This documentation is for an out-of-date version of Apache Flink. We recommend you use the latest stable version.
Google Cloud Storage #
Google Cloud storage (GCS) provides cloud storage for a variety of use cases. You can use it for reading and writing data, and for checkpoint storage when using FileSystemCheckpointStorage
) with the streaming state backends.
You can use GCS objects like regular files by specifying paths in the following format:
gs://<your-bucket>/<endpoint>
The endpoint can either be a single file or a directory, for example:
// Read from GSC bucket
env.readTextFile("gs://<bucket>/<endpoint>");
// Write to GCS bucket
stream.writeAsText("gs://<bucket>/<endpoint>");
// Use GCS as checkpoint storage
env.getCheckpointConfig().setCheckpointStorage("gs://<bucket>/<endpoint>");
Libraries #
You must include the following jars in Flink’s lib
directory to connect Flink with gcs:
<dependency>
<groupId>org.apache.flink</groupId>
<artifactId>flink-shaded-hadoop2-uber</artifactId>
<version>${flink.shared_hadoop_latest_version}</version>
</dependency>
<dependency>
<groupId>com.google.cloud.bigdataoss</groupId>
<artifactId>gcs-connector</artifactId>
<version>hadoop2-2.2.0</version>
</dependency>
We have tested with flink-shared-hadoop2-uber
version >= 2.8.3-1.8.3
.

• [DATA EXTRACT]
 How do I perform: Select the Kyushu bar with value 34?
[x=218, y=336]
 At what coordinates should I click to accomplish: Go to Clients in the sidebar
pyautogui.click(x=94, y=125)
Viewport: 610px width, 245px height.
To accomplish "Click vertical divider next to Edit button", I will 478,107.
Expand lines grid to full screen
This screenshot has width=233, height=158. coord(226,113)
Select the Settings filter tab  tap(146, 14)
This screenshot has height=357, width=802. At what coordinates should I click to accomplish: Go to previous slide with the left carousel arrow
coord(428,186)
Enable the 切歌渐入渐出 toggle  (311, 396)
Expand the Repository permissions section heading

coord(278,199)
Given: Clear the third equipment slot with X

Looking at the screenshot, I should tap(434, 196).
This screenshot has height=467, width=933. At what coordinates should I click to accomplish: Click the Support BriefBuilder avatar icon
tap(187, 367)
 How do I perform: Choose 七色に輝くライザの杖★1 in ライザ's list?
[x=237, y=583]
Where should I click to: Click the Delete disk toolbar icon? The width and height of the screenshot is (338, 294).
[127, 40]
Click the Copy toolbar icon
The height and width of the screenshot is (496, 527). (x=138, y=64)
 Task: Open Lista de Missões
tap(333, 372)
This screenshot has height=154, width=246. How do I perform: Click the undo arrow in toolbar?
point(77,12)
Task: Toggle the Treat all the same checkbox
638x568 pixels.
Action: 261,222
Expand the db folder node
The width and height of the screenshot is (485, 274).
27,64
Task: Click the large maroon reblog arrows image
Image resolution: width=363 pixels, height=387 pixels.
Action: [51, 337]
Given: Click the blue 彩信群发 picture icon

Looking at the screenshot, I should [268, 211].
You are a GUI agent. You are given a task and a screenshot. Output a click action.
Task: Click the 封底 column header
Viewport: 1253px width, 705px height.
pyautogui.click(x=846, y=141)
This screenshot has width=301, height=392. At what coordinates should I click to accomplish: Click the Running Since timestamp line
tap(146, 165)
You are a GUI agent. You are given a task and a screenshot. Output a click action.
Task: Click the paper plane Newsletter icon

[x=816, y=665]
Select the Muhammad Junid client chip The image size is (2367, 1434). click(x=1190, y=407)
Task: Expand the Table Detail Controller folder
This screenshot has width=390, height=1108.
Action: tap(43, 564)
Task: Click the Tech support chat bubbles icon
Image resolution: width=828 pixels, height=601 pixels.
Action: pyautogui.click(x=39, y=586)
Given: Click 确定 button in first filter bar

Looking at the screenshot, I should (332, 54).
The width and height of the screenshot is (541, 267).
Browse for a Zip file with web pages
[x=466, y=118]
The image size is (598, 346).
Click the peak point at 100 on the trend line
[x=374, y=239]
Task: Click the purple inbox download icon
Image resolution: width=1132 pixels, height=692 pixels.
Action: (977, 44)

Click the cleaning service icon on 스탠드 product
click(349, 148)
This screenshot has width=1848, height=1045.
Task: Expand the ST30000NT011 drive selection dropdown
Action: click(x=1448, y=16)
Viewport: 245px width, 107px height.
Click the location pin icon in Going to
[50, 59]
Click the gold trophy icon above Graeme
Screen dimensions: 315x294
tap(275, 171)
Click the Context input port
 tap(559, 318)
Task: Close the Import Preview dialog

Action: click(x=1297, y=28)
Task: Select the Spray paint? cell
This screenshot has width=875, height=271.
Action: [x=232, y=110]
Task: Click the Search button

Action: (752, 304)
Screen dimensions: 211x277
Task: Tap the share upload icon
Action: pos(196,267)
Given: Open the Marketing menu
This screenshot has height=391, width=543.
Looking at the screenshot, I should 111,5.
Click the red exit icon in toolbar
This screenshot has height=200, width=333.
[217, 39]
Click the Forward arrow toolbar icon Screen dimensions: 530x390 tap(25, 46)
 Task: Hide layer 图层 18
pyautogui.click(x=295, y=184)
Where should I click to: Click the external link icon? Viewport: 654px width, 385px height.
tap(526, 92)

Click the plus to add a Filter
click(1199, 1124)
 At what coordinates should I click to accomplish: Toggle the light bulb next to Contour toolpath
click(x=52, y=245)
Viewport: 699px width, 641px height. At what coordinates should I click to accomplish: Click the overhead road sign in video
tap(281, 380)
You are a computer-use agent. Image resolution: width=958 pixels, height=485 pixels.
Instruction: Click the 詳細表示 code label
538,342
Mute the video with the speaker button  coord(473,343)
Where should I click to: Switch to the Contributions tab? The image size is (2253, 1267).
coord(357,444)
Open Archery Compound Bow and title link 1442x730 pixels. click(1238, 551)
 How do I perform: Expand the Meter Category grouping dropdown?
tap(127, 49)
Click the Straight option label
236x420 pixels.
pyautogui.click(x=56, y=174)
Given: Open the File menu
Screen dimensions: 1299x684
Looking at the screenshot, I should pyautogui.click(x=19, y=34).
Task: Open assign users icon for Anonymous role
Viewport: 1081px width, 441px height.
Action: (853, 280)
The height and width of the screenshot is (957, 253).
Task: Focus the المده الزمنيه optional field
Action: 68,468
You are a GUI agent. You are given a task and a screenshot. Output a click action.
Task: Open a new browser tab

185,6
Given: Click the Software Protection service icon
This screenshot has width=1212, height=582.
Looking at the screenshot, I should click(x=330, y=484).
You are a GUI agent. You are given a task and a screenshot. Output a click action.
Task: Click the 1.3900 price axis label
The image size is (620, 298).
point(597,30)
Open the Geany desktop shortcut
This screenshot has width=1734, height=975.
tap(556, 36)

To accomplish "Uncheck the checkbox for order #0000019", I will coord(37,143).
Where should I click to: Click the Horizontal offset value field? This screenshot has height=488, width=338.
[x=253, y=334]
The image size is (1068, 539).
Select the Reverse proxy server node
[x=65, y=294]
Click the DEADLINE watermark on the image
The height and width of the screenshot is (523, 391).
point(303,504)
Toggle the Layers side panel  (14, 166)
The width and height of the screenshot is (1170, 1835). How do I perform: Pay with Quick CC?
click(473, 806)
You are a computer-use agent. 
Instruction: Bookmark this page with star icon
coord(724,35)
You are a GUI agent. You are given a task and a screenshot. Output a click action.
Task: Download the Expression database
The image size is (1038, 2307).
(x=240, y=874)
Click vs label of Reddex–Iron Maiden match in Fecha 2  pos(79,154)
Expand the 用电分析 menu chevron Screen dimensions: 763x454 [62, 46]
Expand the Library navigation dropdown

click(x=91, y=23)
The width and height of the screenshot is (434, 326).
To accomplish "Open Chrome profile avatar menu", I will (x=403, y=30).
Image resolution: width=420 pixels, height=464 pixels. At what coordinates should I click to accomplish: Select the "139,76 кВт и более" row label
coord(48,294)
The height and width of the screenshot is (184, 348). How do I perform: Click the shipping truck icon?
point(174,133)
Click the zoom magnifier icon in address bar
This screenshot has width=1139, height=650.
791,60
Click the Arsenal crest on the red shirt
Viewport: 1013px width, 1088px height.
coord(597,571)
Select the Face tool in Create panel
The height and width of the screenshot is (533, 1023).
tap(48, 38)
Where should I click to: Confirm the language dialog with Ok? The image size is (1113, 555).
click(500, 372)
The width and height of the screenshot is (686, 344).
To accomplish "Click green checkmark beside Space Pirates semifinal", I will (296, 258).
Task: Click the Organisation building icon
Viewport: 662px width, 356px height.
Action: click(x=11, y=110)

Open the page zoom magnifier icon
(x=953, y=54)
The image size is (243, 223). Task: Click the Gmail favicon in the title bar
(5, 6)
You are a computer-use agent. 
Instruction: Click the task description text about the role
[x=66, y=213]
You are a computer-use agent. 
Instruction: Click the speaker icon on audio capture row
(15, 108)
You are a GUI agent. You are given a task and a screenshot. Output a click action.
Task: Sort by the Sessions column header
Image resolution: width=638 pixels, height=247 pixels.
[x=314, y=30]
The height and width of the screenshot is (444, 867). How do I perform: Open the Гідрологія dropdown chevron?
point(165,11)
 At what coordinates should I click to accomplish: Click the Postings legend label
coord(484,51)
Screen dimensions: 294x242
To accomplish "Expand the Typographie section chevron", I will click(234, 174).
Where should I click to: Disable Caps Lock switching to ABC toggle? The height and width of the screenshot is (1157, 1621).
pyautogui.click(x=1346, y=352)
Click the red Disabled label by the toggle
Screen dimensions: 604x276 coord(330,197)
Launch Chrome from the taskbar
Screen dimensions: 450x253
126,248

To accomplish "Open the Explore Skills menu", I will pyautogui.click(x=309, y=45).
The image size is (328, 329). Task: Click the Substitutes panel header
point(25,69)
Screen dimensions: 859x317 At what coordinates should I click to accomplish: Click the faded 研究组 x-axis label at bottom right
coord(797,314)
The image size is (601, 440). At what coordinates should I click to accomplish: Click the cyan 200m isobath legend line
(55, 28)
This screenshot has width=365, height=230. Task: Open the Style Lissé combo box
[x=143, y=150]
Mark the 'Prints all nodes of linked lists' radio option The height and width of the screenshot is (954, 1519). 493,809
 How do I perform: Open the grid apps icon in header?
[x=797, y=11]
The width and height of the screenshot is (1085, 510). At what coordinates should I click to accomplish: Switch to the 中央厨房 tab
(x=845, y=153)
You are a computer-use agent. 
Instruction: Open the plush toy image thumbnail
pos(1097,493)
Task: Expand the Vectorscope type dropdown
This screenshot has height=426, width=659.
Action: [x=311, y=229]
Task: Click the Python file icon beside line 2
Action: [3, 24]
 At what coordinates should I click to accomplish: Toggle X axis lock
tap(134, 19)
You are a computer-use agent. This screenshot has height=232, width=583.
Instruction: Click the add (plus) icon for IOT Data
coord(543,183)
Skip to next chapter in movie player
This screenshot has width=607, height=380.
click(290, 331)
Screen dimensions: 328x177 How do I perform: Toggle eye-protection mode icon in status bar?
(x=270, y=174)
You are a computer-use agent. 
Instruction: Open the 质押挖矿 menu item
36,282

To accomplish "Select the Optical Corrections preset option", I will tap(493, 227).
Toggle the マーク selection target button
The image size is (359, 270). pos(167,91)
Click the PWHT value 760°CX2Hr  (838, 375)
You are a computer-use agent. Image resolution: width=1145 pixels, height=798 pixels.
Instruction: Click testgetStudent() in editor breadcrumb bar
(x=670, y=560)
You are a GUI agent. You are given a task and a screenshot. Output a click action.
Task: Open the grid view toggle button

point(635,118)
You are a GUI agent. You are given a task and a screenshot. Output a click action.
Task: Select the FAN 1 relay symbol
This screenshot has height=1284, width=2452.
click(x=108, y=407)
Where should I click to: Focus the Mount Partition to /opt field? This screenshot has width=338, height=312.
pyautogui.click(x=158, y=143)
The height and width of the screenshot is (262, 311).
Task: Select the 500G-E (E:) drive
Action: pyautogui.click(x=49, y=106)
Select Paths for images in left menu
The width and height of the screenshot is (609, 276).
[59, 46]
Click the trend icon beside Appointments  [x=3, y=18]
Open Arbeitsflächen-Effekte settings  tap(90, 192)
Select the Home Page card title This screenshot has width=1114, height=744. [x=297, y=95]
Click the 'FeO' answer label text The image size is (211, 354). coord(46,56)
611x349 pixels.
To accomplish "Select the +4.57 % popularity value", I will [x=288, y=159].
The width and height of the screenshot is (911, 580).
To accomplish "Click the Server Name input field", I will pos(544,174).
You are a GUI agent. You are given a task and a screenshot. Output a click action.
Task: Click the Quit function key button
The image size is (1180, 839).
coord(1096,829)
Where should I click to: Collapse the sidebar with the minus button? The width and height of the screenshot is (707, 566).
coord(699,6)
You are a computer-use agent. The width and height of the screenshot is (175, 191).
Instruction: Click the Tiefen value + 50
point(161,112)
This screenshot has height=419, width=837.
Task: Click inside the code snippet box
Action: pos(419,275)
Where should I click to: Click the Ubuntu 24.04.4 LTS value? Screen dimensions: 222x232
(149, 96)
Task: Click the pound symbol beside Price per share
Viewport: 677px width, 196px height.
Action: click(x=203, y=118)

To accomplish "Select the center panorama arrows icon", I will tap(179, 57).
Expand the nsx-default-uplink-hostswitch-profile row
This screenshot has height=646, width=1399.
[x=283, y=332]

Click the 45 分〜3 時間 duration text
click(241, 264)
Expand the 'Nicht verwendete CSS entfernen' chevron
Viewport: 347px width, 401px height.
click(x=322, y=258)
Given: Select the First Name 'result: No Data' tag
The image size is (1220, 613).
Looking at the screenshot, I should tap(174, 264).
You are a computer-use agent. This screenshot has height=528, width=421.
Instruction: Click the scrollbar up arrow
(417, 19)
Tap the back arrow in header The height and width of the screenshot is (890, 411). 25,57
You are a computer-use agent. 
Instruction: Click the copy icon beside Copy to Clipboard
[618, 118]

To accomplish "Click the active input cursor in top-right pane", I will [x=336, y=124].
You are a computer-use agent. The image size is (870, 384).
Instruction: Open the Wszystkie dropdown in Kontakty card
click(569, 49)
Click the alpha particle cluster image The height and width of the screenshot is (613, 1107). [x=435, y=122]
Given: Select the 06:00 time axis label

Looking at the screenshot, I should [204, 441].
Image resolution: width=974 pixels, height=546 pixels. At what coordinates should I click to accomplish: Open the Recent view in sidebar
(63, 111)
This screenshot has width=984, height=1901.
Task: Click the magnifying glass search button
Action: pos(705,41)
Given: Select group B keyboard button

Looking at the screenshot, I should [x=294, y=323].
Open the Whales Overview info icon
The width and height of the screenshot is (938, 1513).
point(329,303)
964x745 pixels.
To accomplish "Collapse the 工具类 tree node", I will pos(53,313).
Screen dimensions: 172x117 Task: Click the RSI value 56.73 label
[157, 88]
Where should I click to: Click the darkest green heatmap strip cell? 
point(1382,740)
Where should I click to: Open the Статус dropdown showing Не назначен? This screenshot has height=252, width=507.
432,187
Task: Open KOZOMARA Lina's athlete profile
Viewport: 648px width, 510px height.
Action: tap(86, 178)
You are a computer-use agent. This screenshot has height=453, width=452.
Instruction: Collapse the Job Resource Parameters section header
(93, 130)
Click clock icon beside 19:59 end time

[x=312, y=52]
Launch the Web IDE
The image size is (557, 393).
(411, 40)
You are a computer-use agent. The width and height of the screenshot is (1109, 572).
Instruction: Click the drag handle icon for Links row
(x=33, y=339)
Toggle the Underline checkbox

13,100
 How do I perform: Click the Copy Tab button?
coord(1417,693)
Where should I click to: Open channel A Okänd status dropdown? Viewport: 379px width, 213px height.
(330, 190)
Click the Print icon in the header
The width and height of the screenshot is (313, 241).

• [WHAT YOU WILL DO]
a) In the Google Cloud Storage page, what path format lets you use GCS objects like regular files?
b) Carry on the Google Cloud Storage page past its final sentence.
The lines have nothing to do with what comes next.

• [THE RESPONSES]
a) gs://<your-bucket>/<endpoint>

b)
You can track the latest version of the gcs-connector hadoop 2.
Authentication to access GCS #
Most operations on GCS require authentication. Please see the documentation on Google Cloud Storage authentication for more information.
You can use the following method for authentication
-
Configure via core-site.xml You would need to add the following properties to
core-site.xml
<configuration> <property> <name>google.cloud.auth.service.account.enable</name> <value>true</value> </property> <property> <name>google.cloud.auth.service.account.json.keyfile</name> <value><PATH TO GOOGLE AUTHENTICATION JSON></value> </property> </configuration>
You would need to add the following to
flink-conf.yaml
flinkConfiguration: fs.hdfs.hadoopconf: <DIRECTORY PATH WHERE core-site.xml IS SAVED>
-
You can provide the necessary key via the
GOOGLE_APPLICATION_CREDENTIALS
environment variable.